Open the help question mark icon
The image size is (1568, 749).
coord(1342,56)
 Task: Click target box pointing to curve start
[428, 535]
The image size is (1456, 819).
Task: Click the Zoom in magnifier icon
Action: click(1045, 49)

============

▸ **Task**: Copy out every one of the rows above, keeping each line unchanged.

▸ **Complete answer**:
Open the help question mark icon
The image size is (1568, 749).
coord(1342,56)
 Task: Click target box pointing to curve start
[428, 535]
The image size is (1456, 819).
Task: Click the Zoom in magnifier icon
Action: click(1045, 49)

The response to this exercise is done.